----- SUPPLIED MATERIAL

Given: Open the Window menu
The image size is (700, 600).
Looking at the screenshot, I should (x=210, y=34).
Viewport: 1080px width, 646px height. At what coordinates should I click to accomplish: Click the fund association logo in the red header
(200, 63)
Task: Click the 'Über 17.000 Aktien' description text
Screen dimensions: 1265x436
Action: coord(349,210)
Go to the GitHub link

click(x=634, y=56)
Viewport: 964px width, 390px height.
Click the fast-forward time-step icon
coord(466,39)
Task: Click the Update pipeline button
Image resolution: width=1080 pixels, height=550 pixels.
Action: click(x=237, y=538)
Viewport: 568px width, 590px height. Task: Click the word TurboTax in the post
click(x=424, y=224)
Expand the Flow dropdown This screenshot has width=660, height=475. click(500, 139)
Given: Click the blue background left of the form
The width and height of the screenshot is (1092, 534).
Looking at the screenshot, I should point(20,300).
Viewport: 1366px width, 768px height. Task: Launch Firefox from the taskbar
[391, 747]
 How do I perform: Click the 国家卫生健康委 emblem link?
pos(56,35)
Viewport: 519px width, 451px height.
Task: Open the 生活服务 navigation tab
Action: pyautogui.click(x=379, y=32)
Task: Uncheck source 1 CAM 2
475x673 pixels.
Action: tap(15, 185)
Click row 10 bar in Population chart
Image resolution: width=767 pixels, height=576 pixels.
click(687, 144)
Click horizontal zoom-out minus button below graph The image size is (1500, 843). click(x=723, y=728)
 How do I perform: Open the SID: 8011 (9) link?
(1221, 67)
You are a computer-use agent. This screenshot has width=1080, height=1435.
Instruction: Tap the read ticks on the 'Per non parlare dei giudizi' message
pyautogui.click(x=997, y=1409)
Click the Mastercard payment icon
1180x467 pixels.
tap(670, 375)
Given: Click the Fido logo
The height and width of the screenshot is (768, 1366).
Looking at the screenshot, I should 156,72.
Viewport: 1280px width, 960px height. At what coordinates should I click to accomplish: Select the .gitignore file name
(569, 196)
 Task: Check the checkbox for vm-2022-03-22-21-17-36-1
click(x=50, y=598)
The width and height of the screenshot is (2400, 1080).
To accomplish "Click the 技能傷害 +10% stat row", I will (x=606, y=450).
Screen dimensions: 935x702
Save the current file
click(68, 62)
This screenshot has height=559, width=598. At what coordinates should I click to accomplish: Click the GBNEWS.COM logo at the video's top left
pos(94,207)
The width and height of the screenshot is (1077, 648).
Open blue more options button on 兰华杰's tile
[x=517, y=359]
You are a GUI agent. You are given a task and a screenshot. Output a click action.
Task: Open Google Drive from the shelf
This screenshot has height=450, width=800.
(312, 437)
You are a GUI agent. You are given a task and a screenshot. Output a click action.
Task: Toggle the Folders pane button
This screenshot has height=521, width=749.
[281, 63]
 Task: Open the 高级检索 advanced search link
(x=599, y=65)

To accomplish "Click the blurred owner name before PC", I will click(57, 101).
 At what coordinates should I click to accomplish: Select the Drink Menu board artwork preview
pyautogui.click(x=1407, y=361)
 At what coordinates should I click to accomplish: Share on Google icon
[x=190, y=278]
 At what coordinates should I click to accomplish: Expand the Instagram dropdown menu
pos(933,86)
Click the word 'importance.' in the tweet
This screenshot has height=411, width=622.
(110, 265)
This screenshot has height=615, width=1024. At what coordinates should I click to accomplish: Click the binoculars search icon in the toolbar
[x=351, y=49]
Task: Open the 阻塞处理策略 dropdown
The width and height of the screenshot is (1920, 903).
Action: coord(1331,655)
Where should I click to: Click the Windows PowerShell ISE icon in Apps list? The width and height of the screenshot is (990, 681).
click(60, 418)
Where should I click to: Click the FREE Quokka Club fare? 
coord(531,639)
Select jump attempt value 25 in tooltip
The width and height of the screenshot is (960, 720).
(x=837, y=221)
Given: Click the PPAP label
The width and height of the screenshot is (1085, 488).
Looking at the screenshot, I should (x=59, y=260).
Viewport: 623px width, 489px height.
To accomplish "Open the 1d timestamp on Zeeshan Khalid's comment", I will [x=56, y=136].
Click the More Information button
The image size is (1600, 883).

----------

=== WHAT THE TASK REQUIRES ===
Your task is to reproduce all of the records exactly.

=== THE ANSWER ===
Given: Open the Window menu
The image size is (700, 600).
Looking at the screenshot, I should (x=210, y=34).
Viewport: 1080px width, 646px height. At what coordinates should I click to accomplish: Click the fund association logo in the red header
(200, 63)
Task: Click the 'Über 17.000 Aktien' description text
Screen dimensions: 1265x436
Action: coord(349,210)
Go to the GitHub link

click(x=634, y=56)
Viewport: 964px width, 390px height.
Click the fast-forward time-step icon
coord(466,39)
Task: Click the Update pipeline button
Image resolution: width=1080 pixels, height=550 pixels.
Action: click(x=237, y=538)
Viewport: 568px width, 590px height. Task: Click the word TurboTax in the post
click(x=424, y=224)
Expand the Flow dropdown This screenshot has width=660, height=475. click(500, 139)
Given: Click the blue background left of the form
The width and height of the screenshot is (1092, 534).
Looking at the screenshot, I should point(20,300).
Viewport: 1366px width, 768px height. Task: Launch Firefox from the taskbar
[391, 747]
 How do I perform: Click the 国家卫生健康委 emblem link?
pos(56,35)
Viewport: 519px width, 451px height.
Task: Open the 生活服务 navigation tab
Action: pyautogui.click(x=379, y=32)
Task: Uncheck source 1 CAM 2
475x673 pixels.
Action: tap(15, 185)
Click row 10 bar in Population chart
Image resolution: width=767 pixels, height=576 pixels.
click(687, 144)
Click horizontal zoom-out minus button below graph The image size is (1500, 843). click(x=723, y=728)
 How do I perform: Open the SID: 8011 (9) link?
(1221, 67)
You are a computer-use agent. This screenshot has width=1080, height=1435.
Instruction: Tap the read ticks on the 'Per non parlare dei giudizi' message
pyautogui.click(x=997, y=1409)
Click the Mastercard payment icon
1180x467 pixels.
tap(670, 375)
Given: Click the Fido logo
The height and width of the screenshot is (768, 1366).
Looking at the screenshot, I should 156,72.
Viewport: 1280px width, 960px height. At what coordinates should I click to accomplish: Select the .gitignore file name
(569, 196)
 Task: Check the checkbox for vm-2022-03-22-21-17-36-1
click(x=50, y=598)
The width and height of the screenshot is (2400, 1080).
To accomplish "Click the 技能傷害 +10% stat row", I will (x=606, y=450).
Screen dimensions: 935x702
Save the current file
click(68, 62)
This screenshot has height=559, width=598. At what coordinates should I click to accomplish: Click the GBNEWS.COM logo at the video's top left
pos(94,207)
The width and height of the screenshot is (1077, 648).
Open blue more options button on 兰华杰's tile
[x=517, y=359]
You are a GUI agent. You are given a task and a screenshot. Output a click action.
Task: Open Google Drive from the shelf
This screenshot has height=450, width=800.
(312, 437)
You are a GUI agent. You are given a task and a screenshot. Output a click action.
Task: Toggle the Folders pane button
This screenshot has height=521, width=749.
[281, 63]
 Task: Open the 高级检索 advanced search link
(x=599, y=65)

To accomplish "Click the blurred owner name before PC", I will click(57, 101).
 At what coordinates should I click to accomplish: Select the Drink Menu board artwork preview
pyautogui.click(x=1407, y=361)
 At what coordinates should I click to accomplish: Share on Google icon
[x=190, y=278]
 At what coordinates should I click to accomplish: Expand the Instagram dropdown menu
pos(933,86)
Click the word 'importance.' in the tweet
This screenshot has height=411, width=622.
(110, 265)
This screenshot has height=615, width=1024. At what coordinates should I click to accomplish: Click the binoculars search icon in the toolbar
[x=351, y=49]
Task: Open the 阻塞处理策略 dropdown
The width and height of the screenshot is (1920, 903).
Action: coord(1331,655)
Where should I click to: Click the Windows PowerShell ISE icon in Apps list? The width and height of the screenshot is (990, 681).
click(60, 418)
Where should I click to: Click the FREE Quokka Club fare? 
coord(531,639)
Select jump attempt value 25 in tooltip
The width and height of the screenshot is (960, 720).
(x=837, y=221)
Given: Click the PPAP label
The width and height of the screenshot is (1085, 488).
Looking at the screenshot, I should (x=59, y=260).
Viewport: 623px width, 489px height.
To accomplish "Open the 1d timestamp on Zeeshan Khalid's comment", I will [x=56, y=136].
Click the More Information button
The image size is (1600, 883).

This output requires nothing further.